| |
Martin Piper
Registered: Nov 2007 Posts: 698 |
Sample streaming from tape
Has anyone done four bit sample streaming from tape before? I'm thinking the time between pulses can be directly translated to four bit volume values as they are read from tape.
Practically useless, except for pure geekyness. But I wanted to know if it's been done, before I do it myself. |
|
| |
chatGPZ
Registered: Dec 2001 Posts: 11290 |
I think i have seen something like that back in the days. No idea if that worked with special prepared data though
Why limit it to 4 bit though? |
| |
Repose
Registered: Oct 2010 Posts: 225 |
Interesting idea. I've done something related; just play a tape and listen to the read bit. You can hear 1-bit music this way. |
| |
chatGPZ
Registered: Dec 2001 Posts: 11290 |
THAT was all over the mags back in the days :) |
| |
Martin Piper
Registered: Nov 2007 Posts: 698 |
Quote: Interesting idea. I've done something related; just play a tape and listen to the read bit. You can hear 1-bit music this way.
1 bit is different. :)
I'm thinking 4-bit to use the full SID volume range.
Instead of trying to binary encode the 4 bits used for the SID volume, I'm thinking use pulse length to fill the number range from 0 to 15 (4 bits) volume.
This means creating a tape with 16 different pulse lengths basically. |
| |
tlr
Registered: Sep 2003 Posts: 1762 |
I think ”Pulse” by pixel for the vic-20 uses this technique for music playback somewhere in the loading sequence. |
| |
Repose
Registered: Oct 2010 Posts: 225 |
So the question is, what's the max frequency of pulses you can read? Based on the music I heard, it seems at 1kHz. Your average pulse length would be 8, so your sample rate would only be 128Hz.
Or look at it this way, to get phone quality sample rate (8kHz), you'd need pulses at 64KHz.
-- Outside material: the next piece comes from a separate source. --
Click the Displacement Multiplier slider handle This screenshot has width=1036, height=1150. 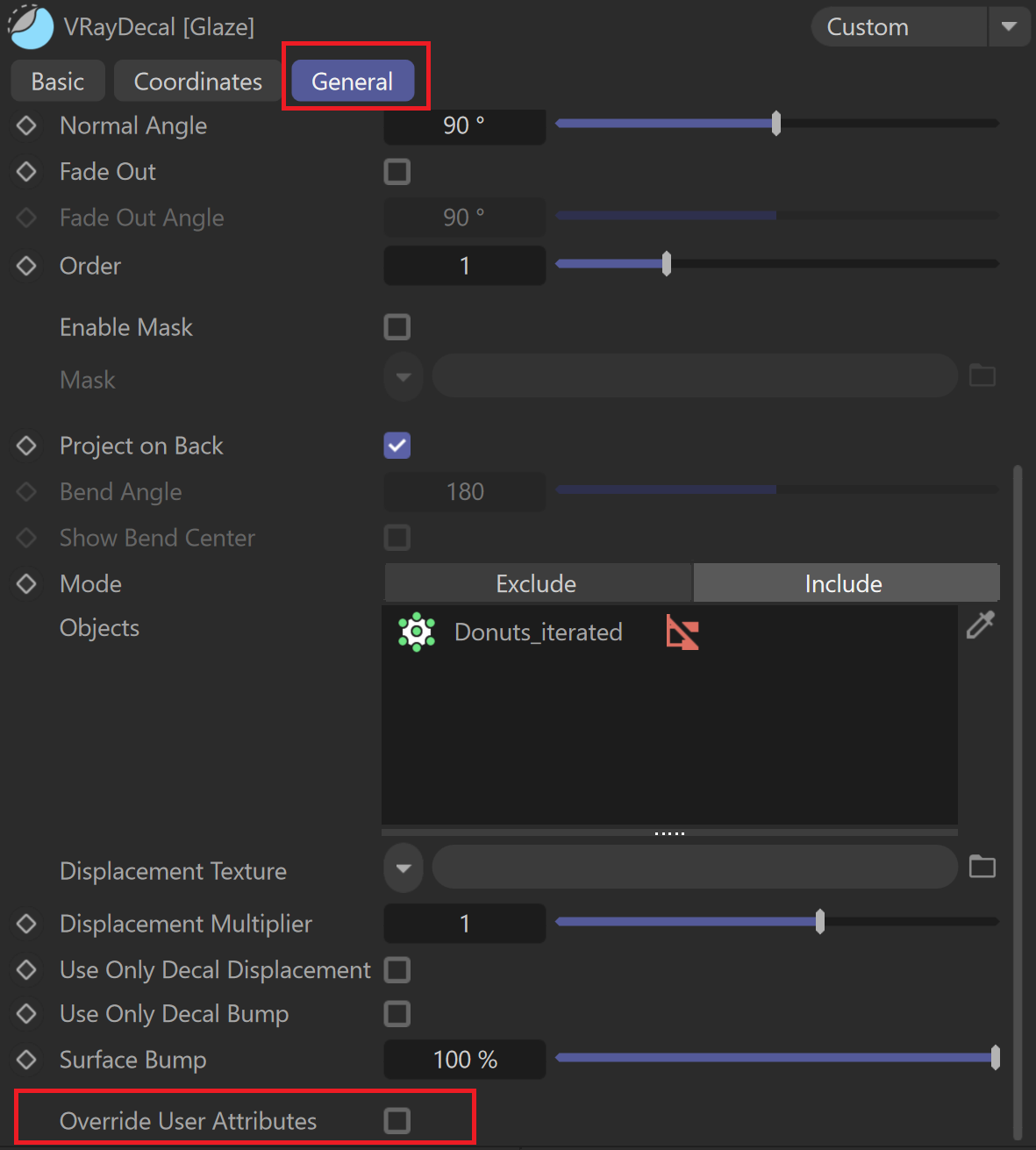[x=820, y=922]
I'm pretty sure that's not possible.
In fact, your encoding method is not efficient. You face the same tradeoffs as disk encoding. It's only that pulse length can give the wrong value with a slightly different speed, but that's hidden due to the nature of audio.
If you write 1/0 directly with occasional sync, that's most efficient, then the factor is only 4 instead of 8.
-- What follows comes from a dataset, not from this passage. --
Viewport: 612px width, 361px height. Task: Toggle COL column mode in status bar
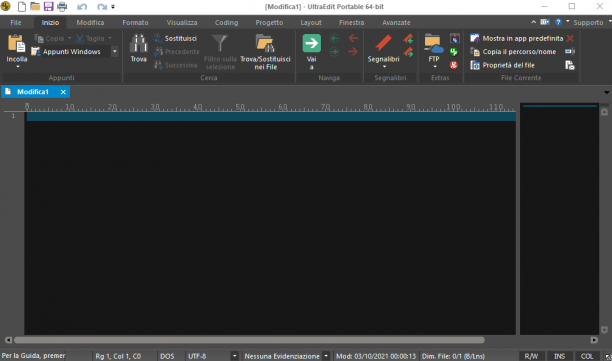(x=587, y=356)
This is still a very low sample rate. If you get fancy with ADPCM, you could do at best 2x ratio.
This concept could only play bass/drums at best.
The best system I could imagine is using some DSP to find a combo of SID waveforms as a basis function to recreate the psychoacoustically most relevant frequencies, then the sample rate needs to be more related to how quickly the sound changes, and you could get something like the "mp3" demo.
But for normal coders, basically just d'n'b. |
| |
Repose
Registered: Oct 2010 Posts: 225 |
On 2nd thought, I estimated pulse speed in a very poor way. Looking at typical tape response, a cheap tape deck would do 10kHz, so somewhere below that. That's still pretty poor sampling rate. |
| |
MagerValp
Registered: Dec 2001 Posts: 1065 |
Use Macbeth's delta encoding instead (0/+1/-1), it only requires three different pulses. |
| |
Frantic
Registered: Mar 2003 Posts: 1641 |
Vaguely related. Video streaming from tape:
Deep Throat |
| |
Martin Piper
Registered: Nov 2007 Posts: 698 |
Quote: So the question is, what's the max frequency of pulses you can read? Based on the music I heard, it seems at 1kHz. Your average pulse length would be 8, so your sample rate would only be 128Hz.
Or look at it this way, to get phone quality sample rate (8kHz), you'd need pulses at 64KHz. I'm pretty sure that's not possible.
In fact, your encoding method is not efficient. You face the same tradeoffs as disk encoding. It's only that pulse length can give the wrong value with a slightly different speed, but that's hidden due to the nature of audio.
If you write 1/0 directly with occasional sync, that's most efficient, then the factor is only 4 instead of 8.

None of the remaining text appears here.